╭─ Records for the task

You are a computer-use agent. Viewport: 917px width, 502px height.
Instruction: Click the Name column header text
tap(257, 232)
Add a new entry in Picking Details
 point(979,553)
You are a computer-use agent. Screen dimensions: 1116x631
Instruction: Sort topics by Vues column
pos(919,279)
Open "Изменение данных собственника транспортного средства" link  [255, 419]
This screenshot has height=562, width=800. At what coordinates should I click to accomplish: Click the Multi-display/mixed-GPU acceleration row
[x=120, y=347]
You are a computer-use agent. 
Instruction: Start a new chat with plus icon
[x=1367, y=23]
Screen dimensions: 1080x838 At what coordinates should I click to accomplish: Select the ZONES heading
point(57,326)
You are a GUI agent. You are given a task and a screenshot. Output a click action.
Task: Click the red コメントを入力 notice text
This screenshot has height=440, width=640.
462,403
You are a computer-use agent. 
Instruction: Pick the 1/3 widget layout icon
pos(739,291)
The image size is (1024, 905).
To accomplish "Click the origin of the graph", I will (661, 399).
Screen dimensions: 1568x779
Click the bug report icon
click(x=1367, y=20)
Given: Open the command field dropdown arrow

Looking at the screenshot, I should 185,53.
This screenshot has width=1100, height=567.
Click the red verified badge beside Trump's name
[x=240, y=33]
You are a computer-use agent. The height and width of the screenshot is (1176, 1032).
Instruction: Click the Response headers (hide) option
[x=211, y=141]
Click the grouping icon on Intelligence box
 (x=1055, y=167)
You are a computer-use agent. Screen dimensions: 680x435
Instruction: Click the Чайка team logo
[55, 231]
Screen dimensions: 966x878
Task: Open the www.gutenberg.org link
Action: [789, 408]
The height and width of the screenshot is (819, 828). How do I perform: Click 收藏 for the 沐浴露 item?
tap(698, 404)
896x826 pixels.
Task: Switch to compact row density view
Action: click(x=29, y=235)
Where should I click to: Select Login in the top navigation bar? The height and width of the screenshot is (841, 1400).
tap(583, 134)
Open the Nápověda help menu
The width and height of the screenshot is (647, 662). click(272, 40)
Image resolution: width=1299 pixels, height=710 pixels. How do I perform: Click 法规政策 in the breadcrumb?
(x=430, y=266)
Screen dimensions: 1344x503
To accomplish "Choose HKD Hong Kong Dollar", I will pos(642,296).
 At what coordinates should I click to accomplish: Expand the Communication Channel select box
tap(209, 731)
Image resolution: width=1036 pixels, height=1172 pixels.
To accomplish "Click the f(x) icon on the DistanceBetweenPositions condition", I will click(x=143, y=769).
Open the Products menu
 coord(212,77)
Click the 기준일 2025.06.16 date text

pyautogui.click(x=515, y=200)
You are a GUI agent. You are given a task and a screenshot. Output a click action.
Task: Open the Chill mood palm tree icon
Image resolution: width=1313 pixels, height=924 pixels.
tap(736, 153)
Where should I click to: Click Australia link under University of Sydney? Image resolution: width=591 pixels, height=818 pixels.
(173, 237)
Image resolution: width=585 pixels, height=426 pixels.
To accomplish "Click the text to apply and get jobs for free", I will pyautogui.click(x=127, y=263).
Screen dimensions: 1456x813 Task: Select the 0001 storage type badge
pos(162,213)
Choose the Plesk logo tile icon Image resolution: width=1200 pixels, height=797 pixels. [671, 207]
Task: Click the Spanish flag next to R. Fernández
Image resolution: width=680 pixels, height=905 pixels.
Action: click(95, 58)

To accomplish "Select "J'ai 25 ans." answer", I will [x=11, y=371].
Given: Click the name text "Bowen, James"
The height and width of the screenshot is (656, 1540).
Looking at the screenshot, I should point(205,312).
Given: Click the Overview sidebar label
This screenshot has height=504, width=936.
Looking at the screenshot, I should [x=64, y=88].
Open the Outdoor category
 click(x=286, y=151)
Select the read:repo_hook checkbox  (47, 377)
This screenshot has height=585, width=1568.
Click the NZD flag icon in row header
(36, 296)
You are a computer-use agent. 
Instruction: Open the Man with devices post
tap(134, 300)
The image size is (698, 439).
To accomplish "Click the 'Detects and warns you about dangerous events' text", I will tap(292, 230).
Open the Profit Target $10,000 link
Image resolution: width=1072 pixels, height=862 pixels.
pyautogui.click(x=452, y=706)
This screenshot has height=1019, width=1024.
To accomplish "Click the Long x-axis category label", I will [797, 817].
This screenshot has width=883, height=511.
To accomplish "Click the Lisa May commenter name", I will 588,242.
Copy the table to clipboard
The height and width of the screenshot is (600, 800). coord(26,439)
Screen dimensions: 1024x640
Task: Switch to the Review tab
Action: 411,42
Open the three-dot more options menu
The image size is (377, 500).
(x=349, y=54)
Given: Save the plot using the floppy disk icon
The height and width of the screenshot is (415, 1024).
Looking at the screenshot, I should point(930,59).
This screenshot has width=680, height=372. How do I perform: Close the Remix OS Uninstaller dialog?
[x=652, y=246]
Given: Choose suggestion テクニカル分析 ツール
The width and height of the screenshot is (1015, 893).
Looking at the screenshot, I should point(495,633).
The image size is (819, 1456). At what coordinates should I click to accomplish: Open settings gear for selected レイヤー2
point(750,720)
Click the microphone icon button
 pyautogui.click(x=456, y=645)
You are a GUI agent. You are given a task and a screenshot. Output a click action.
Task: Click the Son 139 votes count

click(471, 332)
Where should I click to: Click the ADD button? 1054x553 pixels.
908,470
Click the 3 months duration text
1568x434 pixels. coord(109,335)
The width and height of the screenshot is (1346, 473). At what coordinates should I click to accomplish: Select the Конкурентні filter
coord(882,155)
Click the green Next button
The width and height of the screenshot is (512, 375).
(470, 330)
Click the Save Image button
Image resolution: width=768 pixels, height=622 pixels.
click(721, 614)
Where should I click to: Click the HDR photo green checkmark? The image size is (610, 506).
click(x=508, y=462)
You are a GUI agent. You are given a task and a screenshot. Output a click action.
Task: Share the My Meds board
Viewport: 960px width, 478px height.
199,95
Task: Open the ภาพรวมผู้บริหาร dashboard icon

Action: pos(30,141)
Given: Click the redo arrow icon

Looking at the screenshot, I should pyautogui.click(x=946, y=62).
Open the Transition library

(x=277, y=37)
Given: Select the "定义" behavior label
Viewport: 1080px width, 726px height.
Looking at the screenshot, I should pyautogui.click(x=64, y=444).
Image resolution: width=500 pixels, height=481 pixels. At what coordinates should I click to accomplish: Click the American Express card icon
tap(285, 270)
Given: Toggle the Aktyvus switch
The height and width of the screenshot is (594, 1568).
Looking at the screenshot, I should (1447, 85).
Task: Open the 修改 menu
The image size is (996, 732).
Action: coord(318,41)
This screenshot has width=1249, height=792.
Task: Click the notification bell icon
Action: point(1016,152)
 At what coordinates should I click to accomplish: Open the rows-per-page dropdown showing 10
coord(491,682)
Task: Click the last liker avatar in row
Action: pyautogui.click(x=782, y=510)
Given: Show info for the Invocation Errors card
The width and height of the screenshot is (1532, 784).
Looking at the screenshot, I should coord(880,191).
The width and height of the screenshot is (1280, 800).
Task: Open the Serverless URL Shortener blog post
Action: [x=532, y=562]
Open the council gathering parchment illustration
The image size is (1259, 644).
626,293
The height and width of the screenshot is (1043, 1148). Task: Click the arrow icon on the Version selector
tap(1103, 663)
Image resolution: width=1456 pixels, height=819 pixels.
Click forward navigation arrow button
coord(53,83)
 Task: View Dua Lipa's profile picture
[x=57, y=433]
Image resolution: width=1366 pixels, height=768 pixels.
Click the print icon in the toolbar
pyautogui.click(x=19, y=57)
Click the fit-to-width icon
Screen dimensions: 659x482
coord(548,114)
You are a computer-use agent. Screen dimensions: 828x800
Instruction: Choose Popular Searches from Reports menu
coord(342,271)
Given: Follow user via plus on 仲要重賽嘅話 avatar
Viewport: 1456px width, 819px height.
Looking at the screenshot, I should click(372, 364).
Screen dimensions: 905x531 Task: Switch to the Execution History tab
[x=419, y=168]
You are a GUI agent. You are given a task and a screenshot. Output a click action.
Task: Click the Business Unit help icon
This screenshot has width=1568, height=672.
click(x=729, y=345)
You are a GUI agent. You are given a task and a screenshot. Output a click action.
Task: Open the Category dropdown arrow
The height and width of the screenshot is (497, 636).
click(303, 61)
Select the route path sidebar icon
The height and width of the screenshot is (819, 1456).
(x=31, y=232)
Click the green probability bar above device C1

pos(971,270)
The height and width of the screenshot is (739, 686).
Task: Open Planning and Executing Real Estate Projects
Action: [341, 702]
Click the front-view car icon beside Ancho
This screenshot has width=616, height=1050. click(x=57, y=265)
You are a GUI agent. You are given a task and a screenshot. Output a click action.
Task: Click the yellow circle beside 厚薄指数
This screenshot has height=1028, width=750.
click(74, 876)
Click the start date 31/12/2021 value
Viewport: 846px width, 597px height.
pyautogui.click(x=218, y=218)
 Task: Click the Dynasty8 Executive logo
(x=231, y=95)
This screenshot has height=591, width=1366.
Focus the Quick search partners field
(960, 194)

╰─

Exercise goal: Show every line in the entries where the string "label" occurs.

Solution to the problem:
Given: Click the Overview sidebar label
To accomplish "Click the Long x-axis category label", I will [797, 817].
Given: Select the "定义" behavior label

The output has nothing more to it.